Schulleiter Matthias Wocken am 5. Juni 2021
Ein langer Tag an der Thomas-Morus-Schule. Alle Tagesaufgaben scheinen erledigt. Auf dem Parkplatz treffe ich noch eine Kollegin und wir quatschen. An uns vorbei gehen ein junger aufgeweckter Schüler und seine Mutter. Sie grüßen freundlich. Der kleine Mann hat Sticks in der Hand, er ist also wahrscheinlich zum Schlagzeugunterricht in unserem Musikraum unterwegs. Soweit.
Nach einigen weiteren Wortwechseln mit der Kollegin steht der Junge plötzlich vor mir und sagt: „Du bist doch der Schulleiter, oder?“. Ich nicke, bin jedoch leicht verwirrt, weil ich gedanklich noch im gerade geführten Gespräch stecke. Schon legt er los: „Ich wollte dir nur eben danke sagen, ich bin nämlich angenommen worden.“ So langsam schalte ich. Ich frage nach seinem Namen, den er bereitwillig nennt und es macht klick. Klar, diesen Jungen haben wir in die neuen fünften Klassen aufgenommen und er muss gerade seine Zusage per Post bekommen haben. Seine Freude über diese Tatsache ist spürbar und auch seine Mutter, die nun auf mich zukommt, macht deutlich, dass ihre Familie froh über den Schulplatz an der Thomas-Morus-Schule ist.

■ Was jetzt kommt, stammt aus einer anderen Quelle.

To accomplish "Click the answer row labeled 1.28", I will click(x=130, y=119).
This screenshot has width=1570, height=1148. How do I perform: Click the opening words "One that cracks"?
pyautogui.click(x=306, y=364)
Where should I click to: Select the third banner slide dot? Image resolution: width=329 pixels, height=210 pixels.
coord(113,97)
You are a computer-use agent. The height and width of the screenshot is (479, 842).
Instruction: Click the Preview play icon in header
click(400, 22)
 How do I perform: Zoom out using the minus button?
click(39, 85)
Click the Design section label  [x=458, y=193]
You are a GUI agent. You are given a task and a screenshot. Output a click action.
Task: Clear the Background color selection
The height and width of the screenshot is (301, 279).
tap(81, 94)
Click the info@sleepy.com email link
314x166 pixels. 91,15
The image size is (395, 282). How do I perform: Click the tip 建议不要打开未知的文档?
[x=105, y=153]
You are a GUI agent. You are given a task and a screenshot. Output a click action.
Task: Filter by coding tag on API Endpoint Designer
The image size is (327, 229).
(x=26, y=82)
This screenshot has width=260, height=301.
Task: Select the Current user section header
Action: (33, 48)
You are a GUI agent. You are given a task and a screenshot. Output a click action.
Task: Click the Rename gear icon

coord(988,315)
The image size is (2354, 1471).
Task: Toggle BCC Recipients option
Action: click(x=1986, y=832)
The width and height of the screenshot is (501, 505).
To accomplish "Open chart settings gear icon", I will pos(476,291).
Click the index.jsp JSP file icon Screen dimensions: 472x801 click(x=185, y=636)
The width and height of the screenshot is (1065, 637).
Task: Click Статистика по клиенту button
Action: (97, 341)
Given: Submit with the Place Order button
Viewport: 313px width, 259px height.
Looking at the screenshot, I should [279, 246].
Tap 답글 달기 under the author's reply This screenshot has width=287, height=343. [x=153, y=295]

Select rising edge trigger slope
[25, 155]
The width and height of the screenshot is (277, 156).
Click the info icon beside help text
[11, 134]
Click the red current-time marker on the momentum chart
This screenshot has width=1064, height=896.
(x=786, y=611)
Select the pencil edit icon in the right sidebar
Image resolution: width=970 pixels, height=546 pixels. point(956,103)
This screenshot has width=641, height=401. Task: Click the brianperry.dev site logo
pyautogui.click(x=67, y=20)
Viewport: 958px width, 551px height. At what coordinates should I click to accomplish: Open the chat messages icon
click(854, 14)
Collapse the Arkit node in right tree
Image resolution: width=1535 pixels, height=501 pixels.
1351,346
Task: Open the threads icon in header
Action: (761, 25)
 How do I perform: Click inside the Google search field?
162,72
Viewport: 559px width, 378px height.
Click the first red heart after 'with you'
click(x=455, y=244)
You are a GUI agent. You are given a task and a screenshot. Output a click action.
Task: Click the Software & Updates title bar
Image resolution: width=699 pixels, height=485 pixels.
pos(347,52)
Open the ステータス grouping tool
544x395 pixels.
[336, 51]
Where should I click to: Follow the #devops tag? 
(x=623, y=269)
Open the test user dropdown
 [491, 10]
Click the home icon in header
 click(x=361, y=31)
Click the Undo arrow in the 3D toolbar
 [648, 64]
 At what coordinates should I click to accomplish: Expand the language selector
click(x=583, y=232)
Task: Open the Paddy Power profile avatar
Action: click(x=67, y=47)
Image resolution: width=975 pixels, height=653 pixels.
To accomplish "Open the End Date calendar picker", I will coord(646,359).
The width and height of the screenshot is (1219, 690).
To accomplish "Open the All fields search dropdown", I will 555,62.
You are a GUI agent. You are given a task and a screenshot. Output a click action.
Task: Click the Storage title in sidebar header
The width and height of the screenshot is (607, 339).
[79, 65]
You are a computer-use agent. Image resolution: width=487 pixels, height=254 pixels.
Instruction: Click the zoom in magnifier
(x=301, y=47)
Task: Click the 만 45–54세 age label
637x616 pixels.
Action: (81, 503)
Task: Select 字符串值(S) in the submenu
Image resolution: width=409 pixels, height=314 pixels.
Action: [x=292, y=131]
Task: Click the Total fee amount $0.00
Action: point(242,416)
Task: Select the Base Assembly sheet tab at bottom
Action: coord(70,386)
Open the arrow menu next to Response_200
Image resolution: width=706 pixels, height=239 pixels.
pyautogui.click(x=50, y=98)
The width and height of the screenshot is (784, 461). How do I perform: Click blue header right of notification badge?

Ich spüre direkt, wie es mir auch nach fünf Jahren an dieser Schule noch schwerfällt, mich uneingeschränkt mitzufreuen. Denn neben den unglaublich vielen Zusagen, die wir in diesem Jahr verschicken konnten, sind es wieder Absagen in kompletter Klassenstärke. Nicht nur, dass uns die vertraglich geregelten Prozentzahlen einer Konkordatsschule drücken, wir könnten auch räumlich gar keine weitere Klasse mehr unterbringen. Unser Schulgebäude ist voll.
Als ich so alt war wie der Schüler, der da vor mir steht, gab es nach der vierten Klasse genau zwei Schulen, die für mich bezirklich infrage kamen: Eine Haupt- und Realschule im Nachbarort oder ein Gymnasium etwas weiter weg. Weder ich noch meine Eltern mussten uns darüber Gedanken machen, welche der vielen weiteren Schulen für mich noch eine Option gewesen wäre. Es gab Schulbezirke und somit war klar, welche Schule für welche Schüler*innen zuständig war.
Wir sind eine Angebotsschule. Wir werden von Schüler*innen und ihren Eltern aus dem gesamten Stadtgebiet und aus dem Landkreis Osnabrück angewählt. Wir sind unendlich dankbar für das Vertrauen, was so viele Eltern und Erziehungsberechtigte unserer Arbeit entgegen bringen. Die Gespräche im Vorfeld, das Schnuppern vor Ort oder das Stöbern auf der Homepage sind übliche Ankerpunkte. Aber auch der Austausch mit Schüler*innen und Eltern unserer Schule sind oft die Motivation, die TMS anzuwählen.
Diese Entscheidungsfindung im Familienrat ist atmosphärisch dicht und die einzelnen Mädchen und Jungen lassen sich zu diesem Zeitpunkt schon auf unsere Schule ein. Sie sind gedanklich bereits hier und stellen sich auf uns ein. Mütter und Väter freuen sich, dass ihr Kind eine Perspektive bastelt und Freude auf die Klasse 5 entwickelt.
Und dann? Lehnt die Wunschschule ab und es muss ein Schulplatz woanders gefunden werden. Das bedeutet Tränen, Unverständnis und in manchen Fällen auch Wut. Dieser schmerzhafte Prozess tut niemandem gut und er widerspricht komplett meiner Vorstellung von einem guten Miteinander im Erwachsenwerden unserer Kinder. Dieses Vorgehen schmerzt und widerstrebt. Dennoch gehört es zu unserem Alltag.
Lieber junger Schlagzeuger, ich bin total froh, dass du dich auf deine neue Schule freust. Herzlich willkommen!
Liebe Schülerinnen und Schüler, die wir in diesem Durchgang nicht aufnehmen konnten. Ich wünsche euch aus tiefstem Herzen einen guten Platz an einer anderen Schule, die euch mit Freude durch die nächsten Schuljahre begleitet und eine ebenso gute Lebensperspektive bastelt, wie wir es ehrlich gerne getan hätten.